• Given information:
------------------------------

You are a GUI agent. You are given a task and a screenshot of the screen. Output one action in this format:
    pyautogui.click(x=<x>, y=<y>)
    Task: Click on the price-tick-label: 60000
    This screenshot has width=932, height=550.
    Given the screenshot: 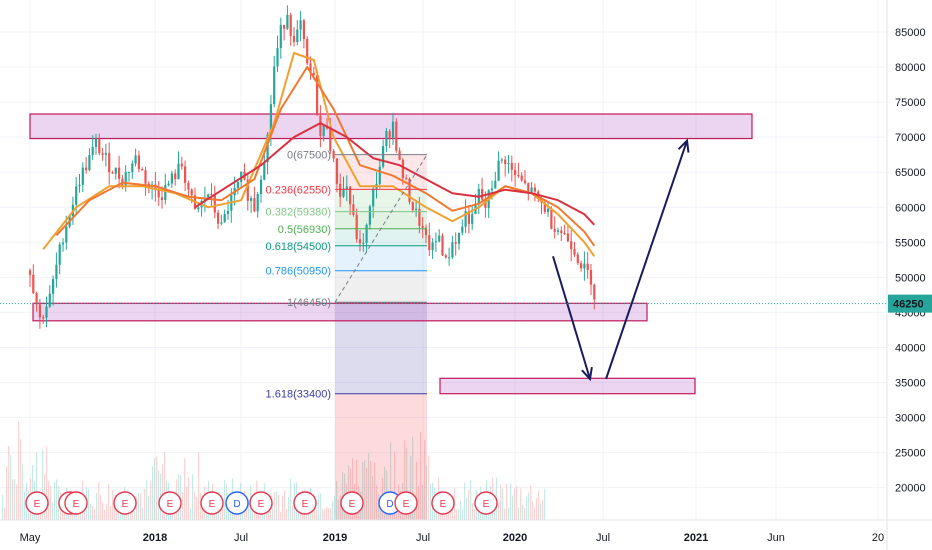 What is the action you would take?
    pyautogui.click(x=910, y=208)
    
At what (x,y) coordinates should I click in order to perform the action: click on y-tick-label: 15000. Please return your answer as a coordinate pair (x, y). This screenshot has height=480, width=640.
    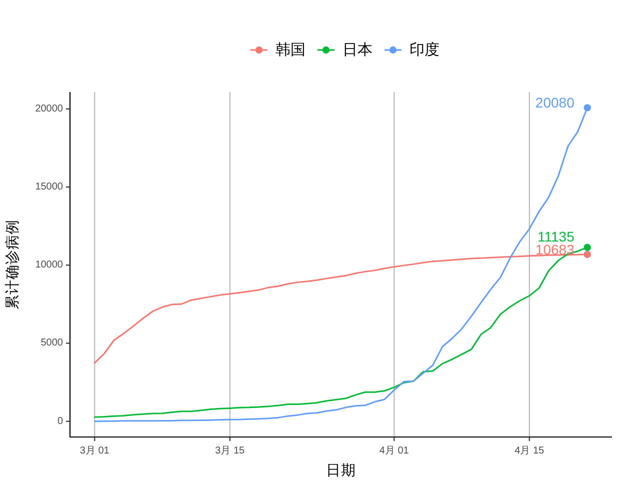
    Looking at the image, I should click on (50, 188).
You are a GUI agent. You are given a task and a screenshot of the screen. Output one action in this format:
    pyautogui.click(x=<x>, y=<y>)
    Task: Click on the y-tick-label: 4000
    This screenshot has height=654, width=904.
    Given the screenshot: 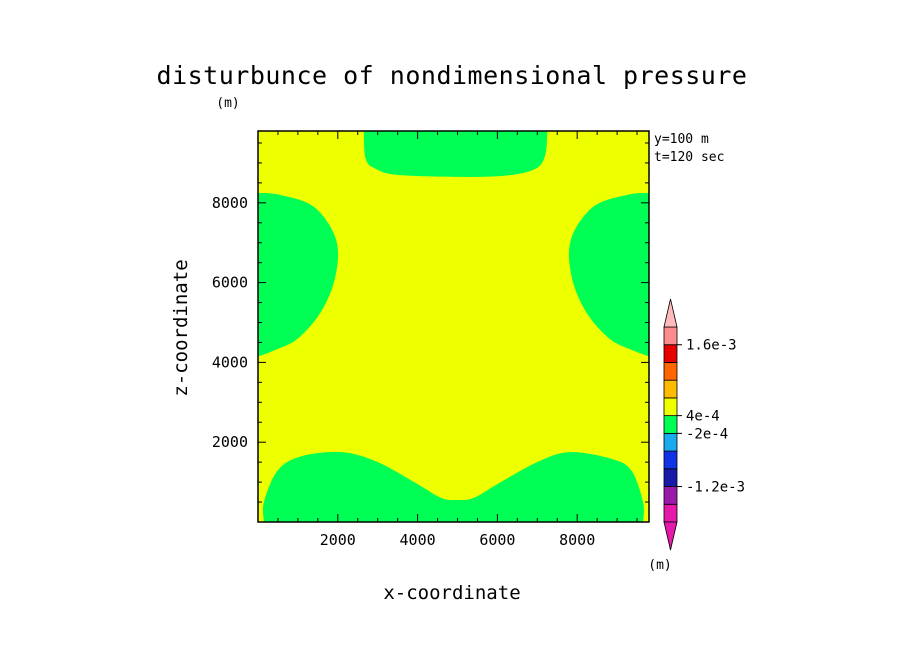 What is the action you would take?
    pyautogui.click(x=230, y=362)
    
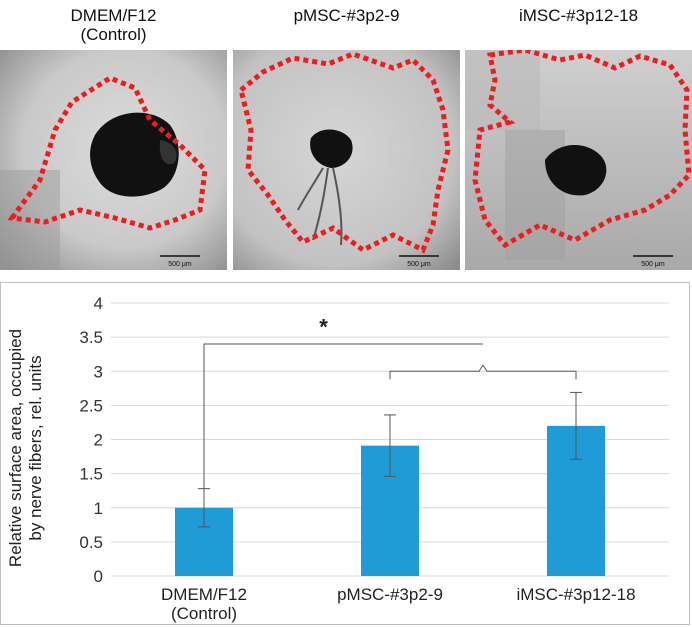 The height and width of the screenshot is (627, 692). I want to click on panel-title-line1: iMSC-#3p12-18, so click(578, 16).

------------------------------

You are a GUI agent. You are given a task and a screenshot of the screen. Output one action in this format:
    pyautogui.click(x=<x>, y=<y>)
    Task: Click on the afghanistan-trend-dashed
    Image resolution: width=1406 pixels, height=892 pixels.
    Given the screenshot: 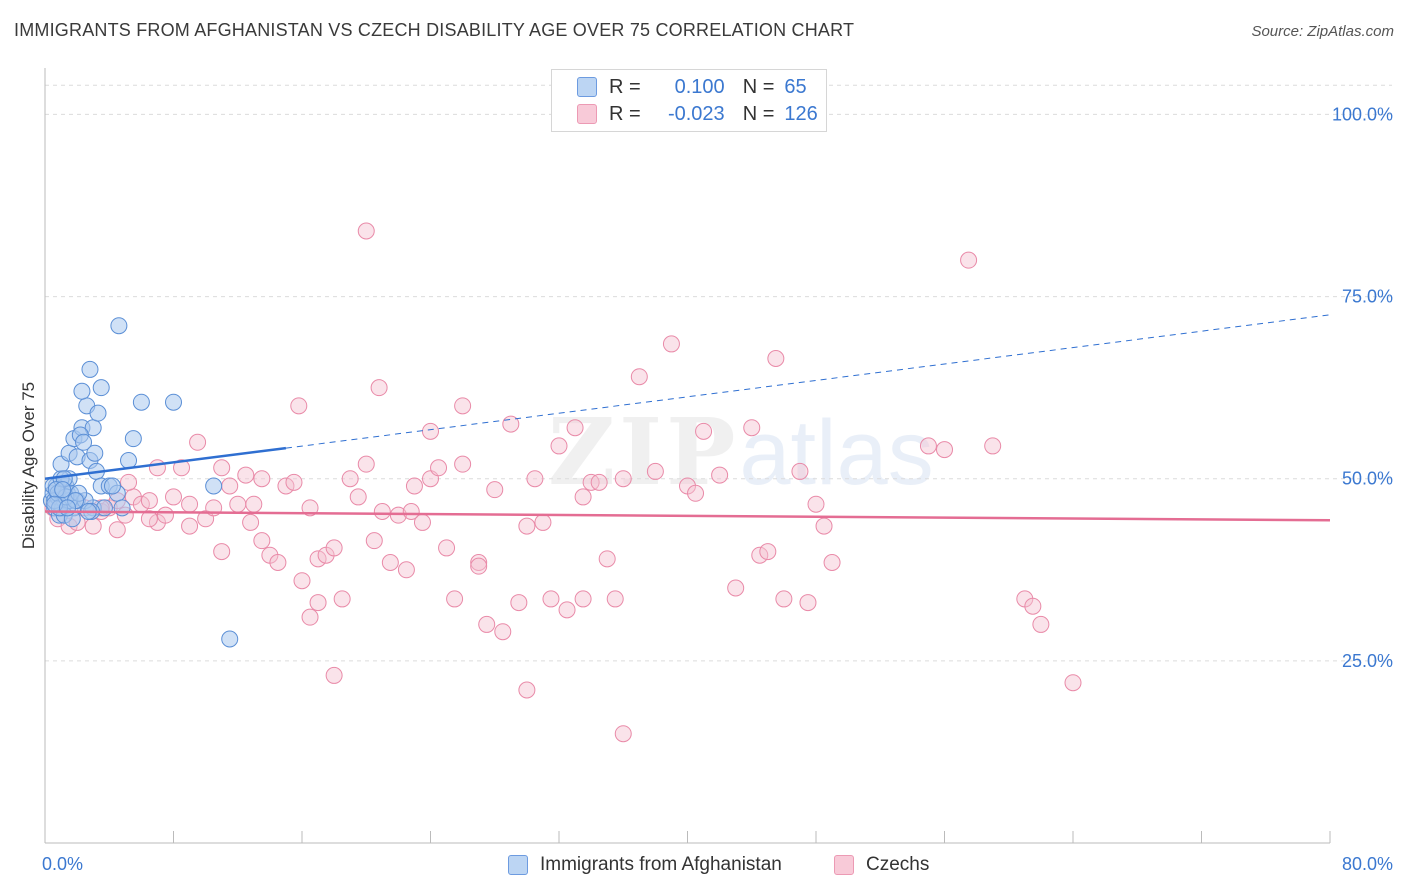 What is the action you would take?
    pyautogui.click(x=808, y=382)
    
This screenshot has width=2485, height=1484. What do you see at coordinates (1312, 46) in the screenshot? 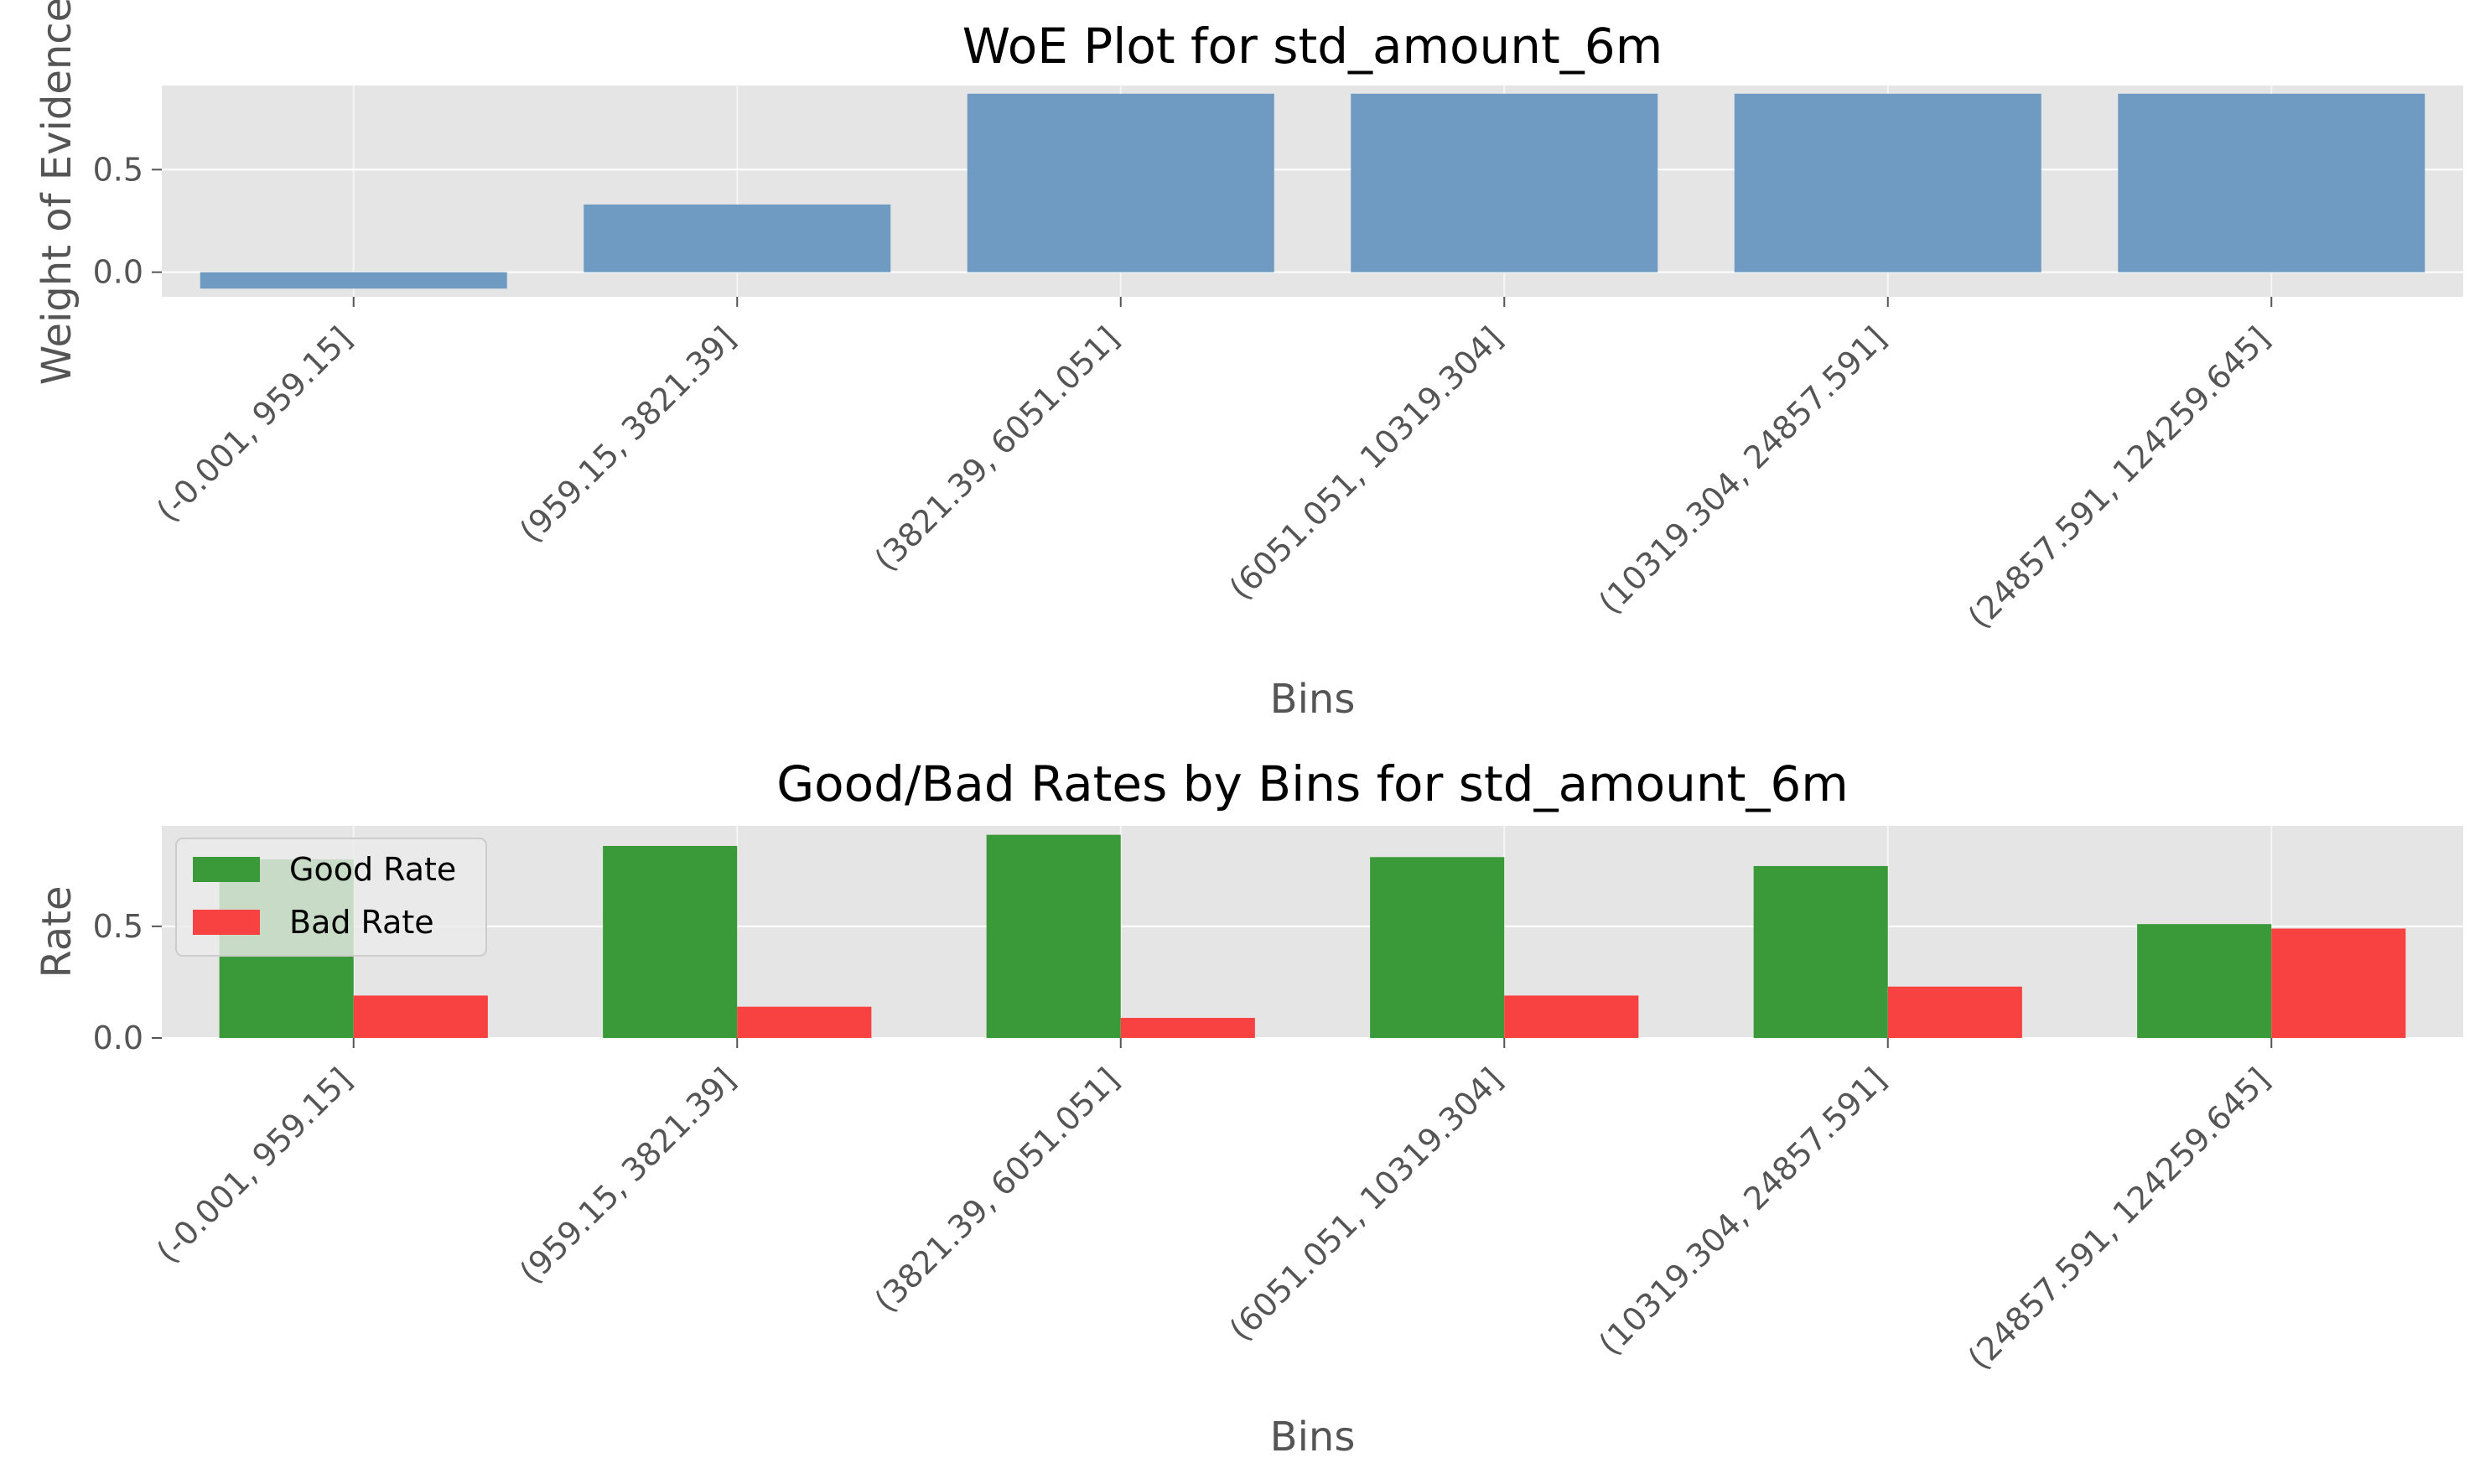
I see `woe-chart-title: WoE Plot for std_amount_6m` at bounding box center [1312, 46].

------------------------------

• Required work:
Copy the entries beginning at the line that contains "At what (x,y)" and ending after the line that contains "Looking at the", switching "screenshot" to "screen capture" and changing nothing else. Leave the pictures out.

• Your response:
At what (x,y) coordinates should I click in order to perform the action: click on y-tick-label: 15000. Please return your answer as a coordinate pair (x, y). This screen capture has height=480, width=640.
    Looking at the image, I should click on (50, 188).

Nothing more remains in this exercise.